Dans moins de trois mois, tous les logiciels de Kaspersky Lab devront avoir été désinstallés des ordinateurs du gouvernement américain et des agences fédérales. Mercredi, le département américain de la Sécurité intérieure a interdit aux fonctionnaires fédéraux l'usage des produits de l'entreprise de cybersécurité russe. Le gouvernement serait préoccupé «par les liens que certains responsables de Kaspersky entretiennent avec les services de renseignement et d'autres agences gouvernementales russes», a indiqué la secrétaire à la Sécurité intérieure par intérim, Elaine Duke, dans un communiqué.
Fondé à Moscou il y a 20 ans, Kaspersky Lab est réputé être l'un des meilleurs fournisseurs d'antivirus.
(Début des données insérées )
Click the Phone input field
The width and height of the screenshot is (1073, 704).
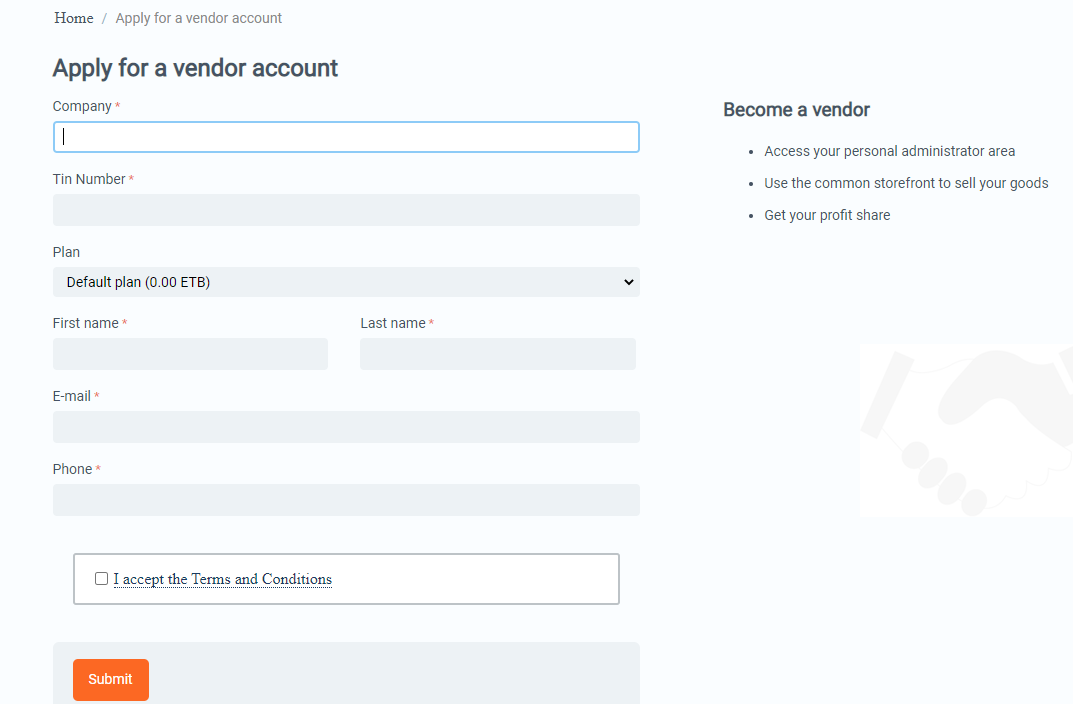(346, 500)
Avec près de 400 millions d'utilisateurs, il s'agit d'un des logiciels de cybersécurité les plus utilisés au monde. La société russe a réagi en niant les allégations : «Étant donné que Kaspersky Lab n'entretient aucune liaison politique avec des Etats, nous sommes très déçus de la décision du ministère de la Sécurité intérieure», a indiqué un porte-parole. Depuis, le cofondateur du groupe, Eugène Kaspersky, a offert à plusieurs reprises aux autorités américaines de révéler le code source de ses logiciels afin de prouver qu'il n'y existe pas de portes dérobées.
Préoccupation justifiée
Selon Steven Meyer, spécialiste en cybersécurité et directeur de l'entreprise de cyberprotection ZENData, cette offre de transparence ne vaut pas beaucoup : «Même s'il n'y a pas de portes dérobées pour l'instant, les antivirus se trouvent tellement proches du noyau du système qu'une simple mise à jour suffirait pour en créer une.» D'ailleurs, Meyer estime très probable qu'il existe une sorte de collaboration entre Kaspersky et le Kremlin, dans la lutte contre la cybercriminalité par exemple. Toutefois, il n'y voit rien de grave ni de nouveau : «Par le passé, Microsoft a aussi coopéré avec le FBI. Kaspersky n'est pas du tout le seul exemple.»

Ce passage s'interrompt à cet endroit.